EXERCISE BRIEF: In the records below, find the lines that include "Open" and copy each.

(Dataset entries)
=====

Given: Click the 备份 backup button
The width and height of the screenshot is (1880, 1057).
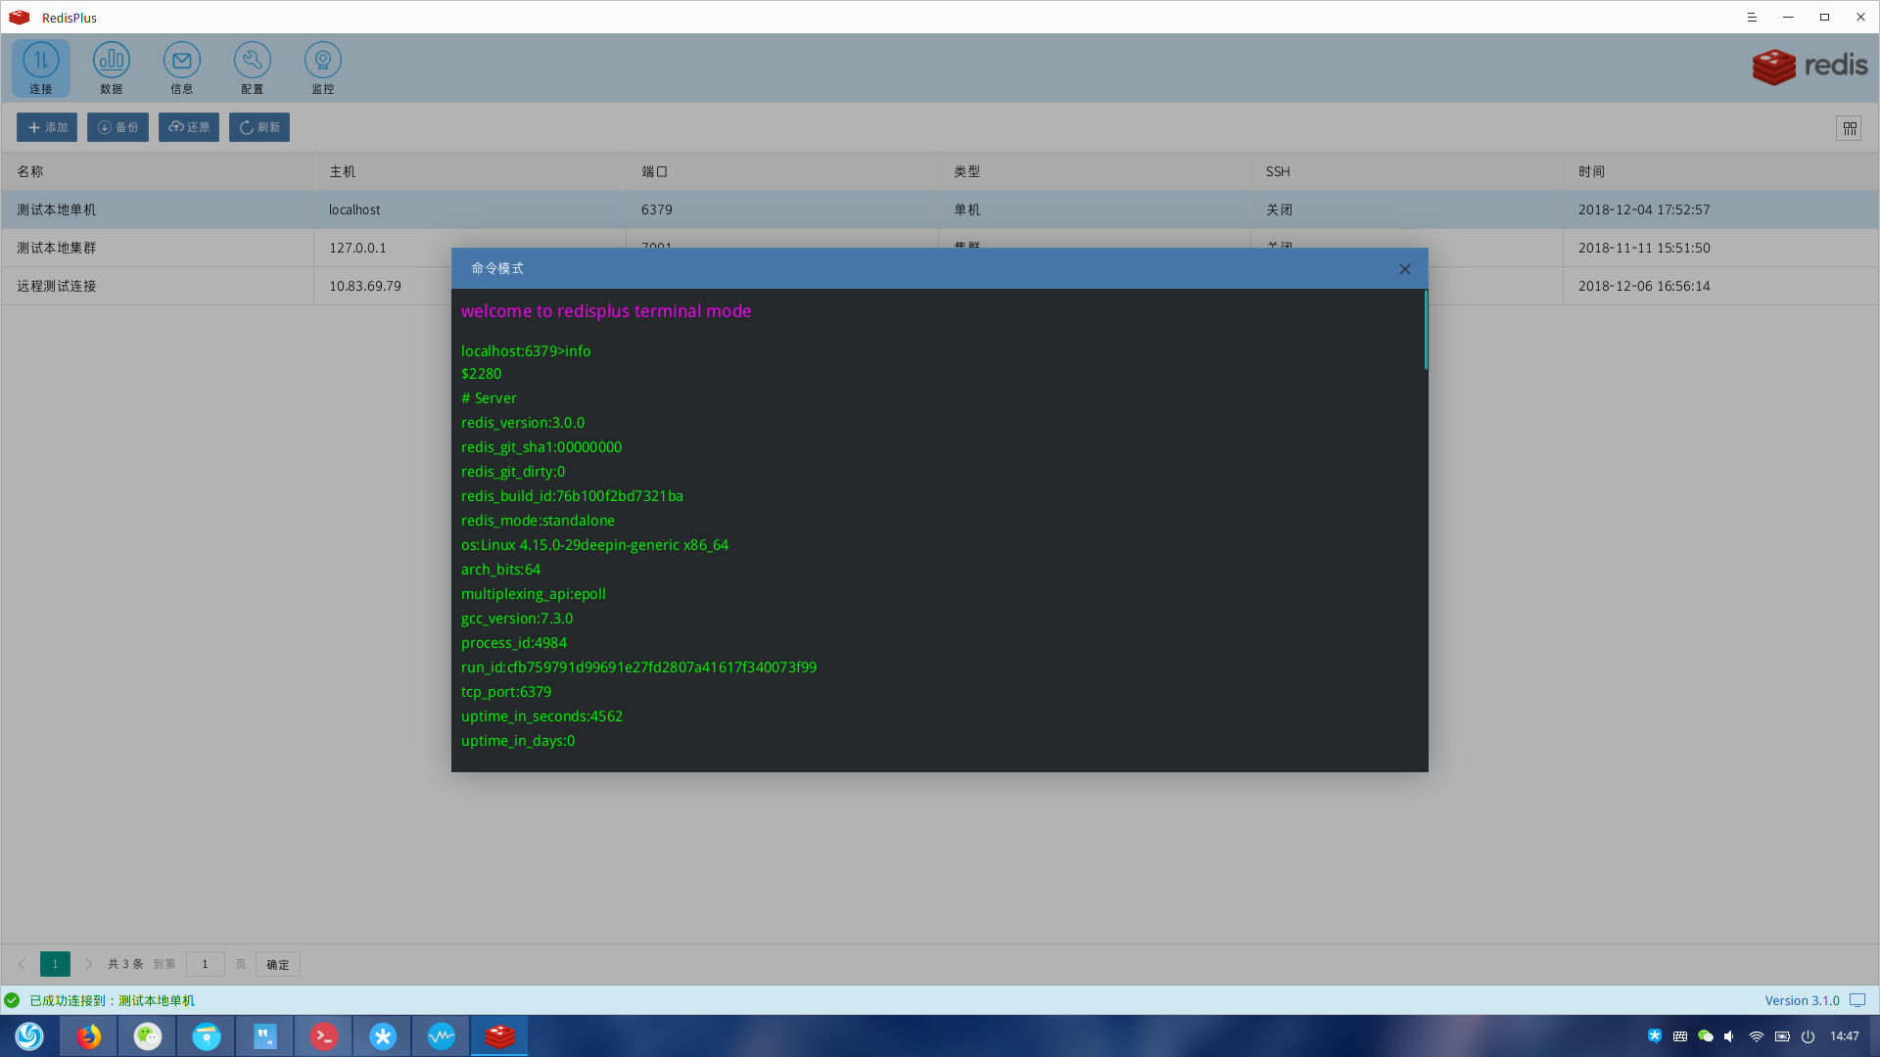Looking at the screenshot, I should (118, 127).
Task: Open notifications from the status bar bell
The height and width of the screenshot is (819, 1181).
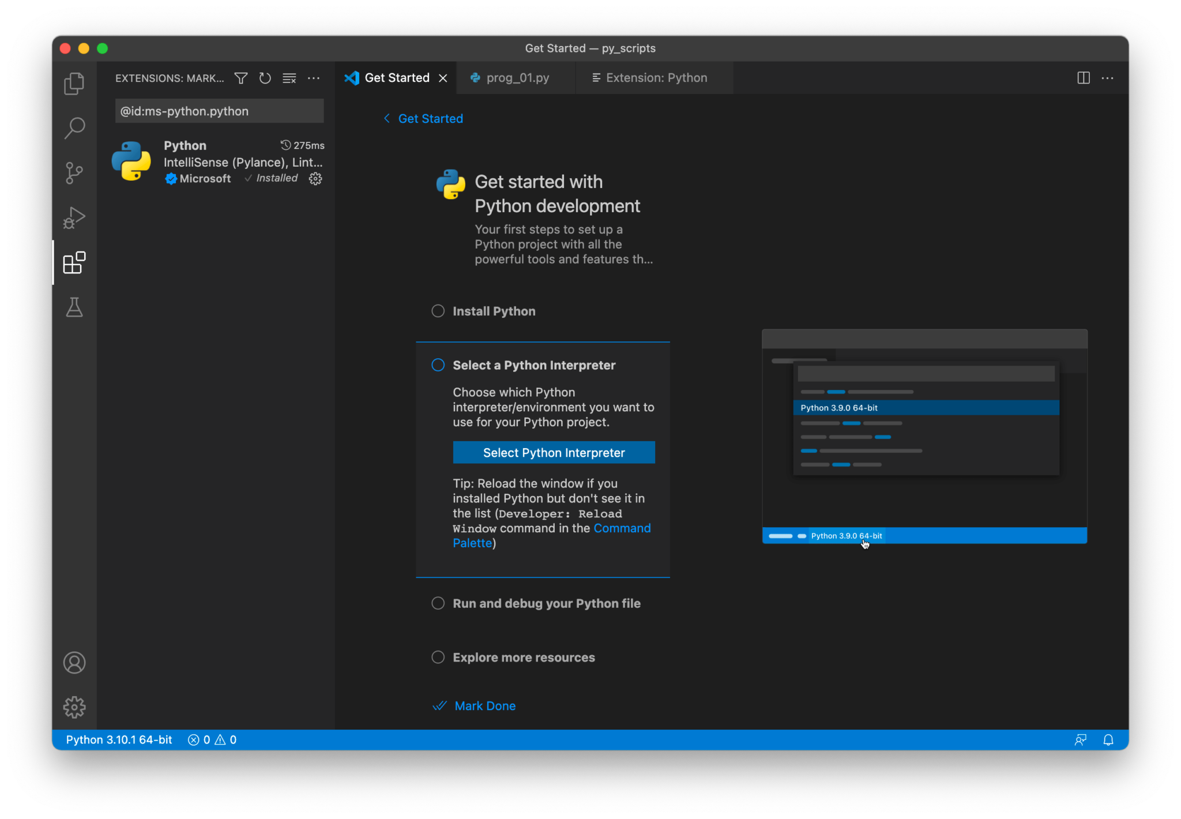Action: pos(1109,740)
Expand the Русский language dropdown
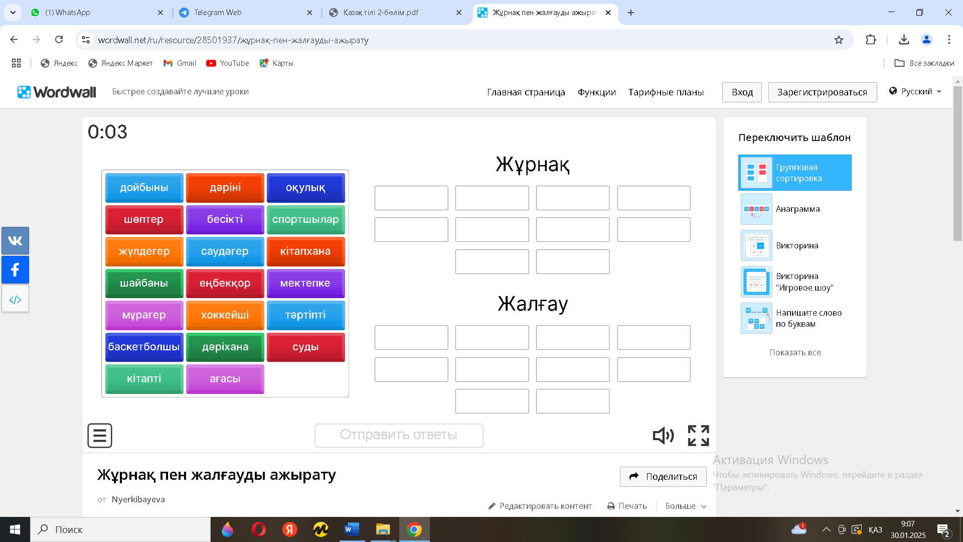The image size is (963, 542). [x=916, y=91]
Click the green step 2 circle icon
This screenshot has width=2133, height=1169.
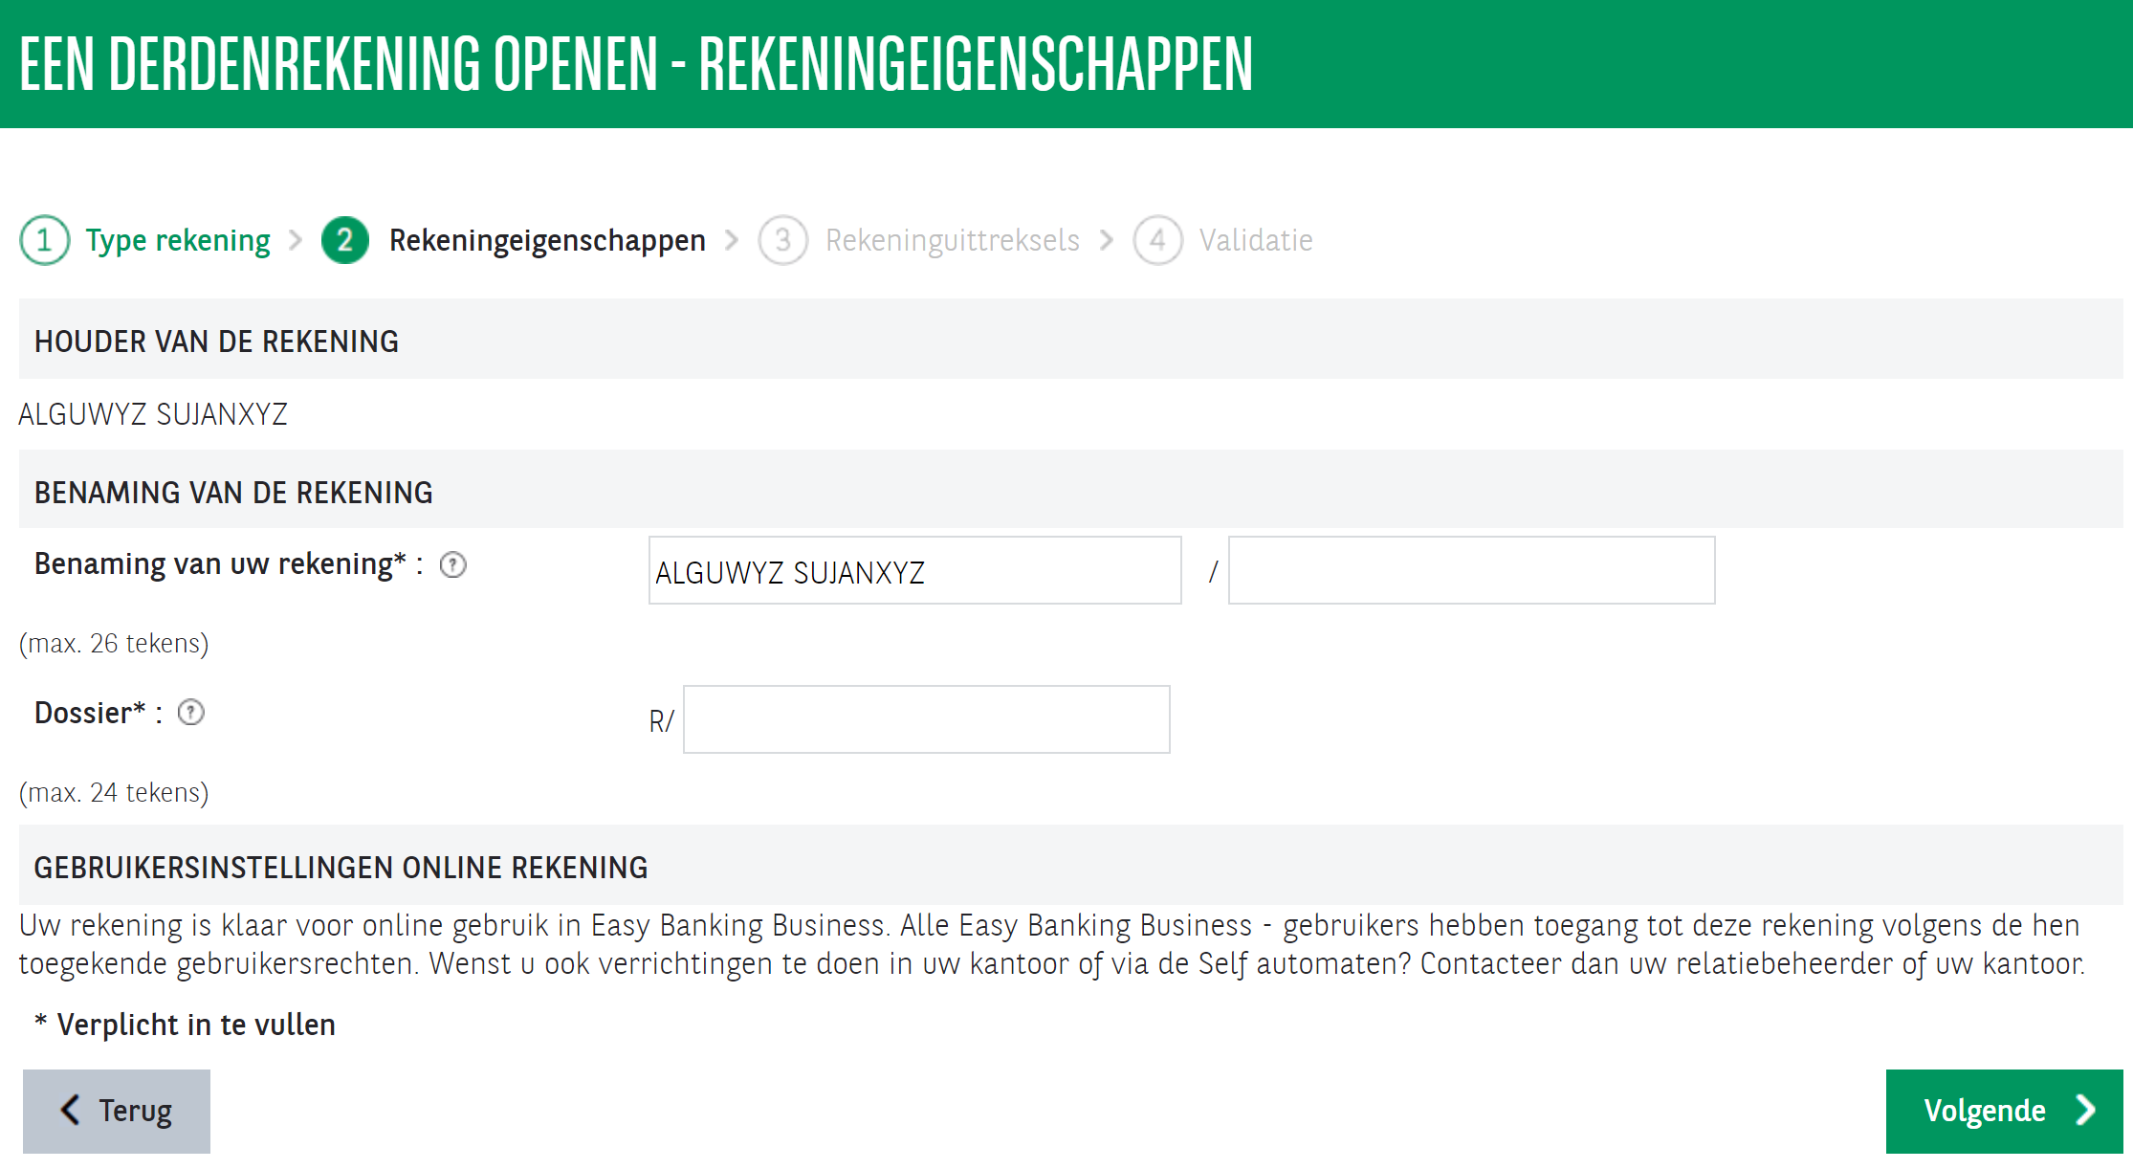[344, 240]
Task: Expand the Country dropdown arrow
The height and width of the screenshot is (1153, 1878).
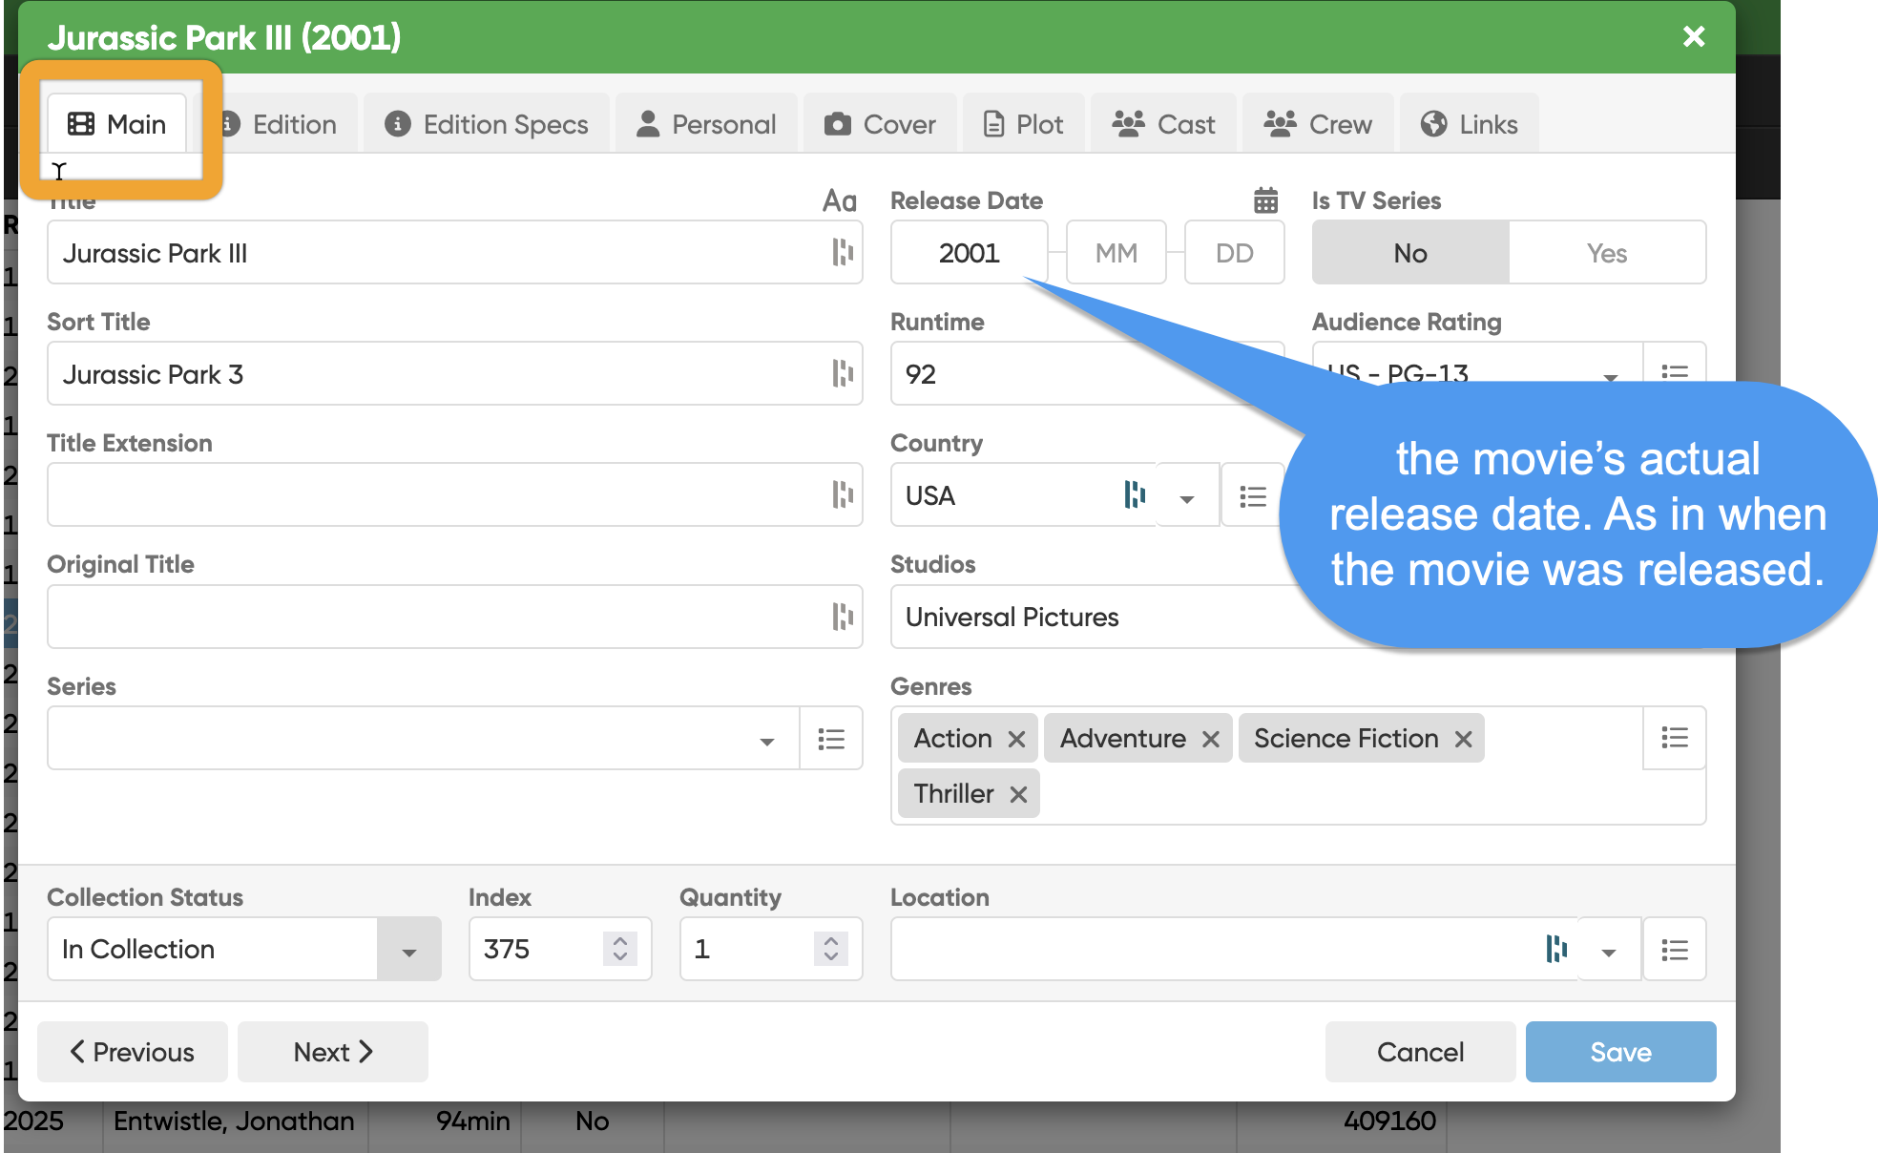Action: (x=1186, y=497)
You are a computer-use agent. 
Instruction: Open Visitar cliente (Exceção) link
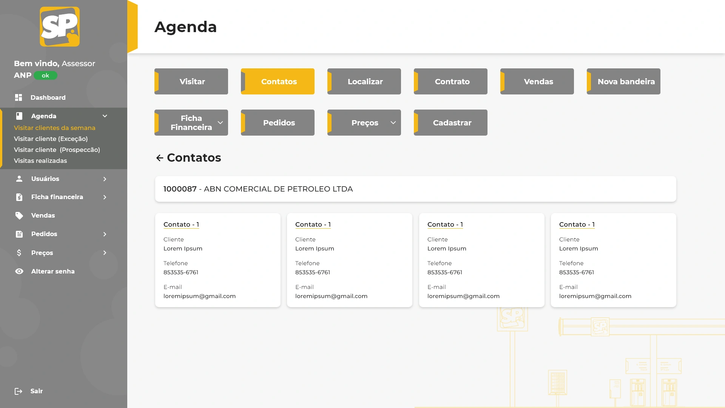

=====

OUTPUT FOR THIS EXERCISE:
Task: Open notifications from the status bar bell
Instruction: Open Visitar cliente (Exceção) link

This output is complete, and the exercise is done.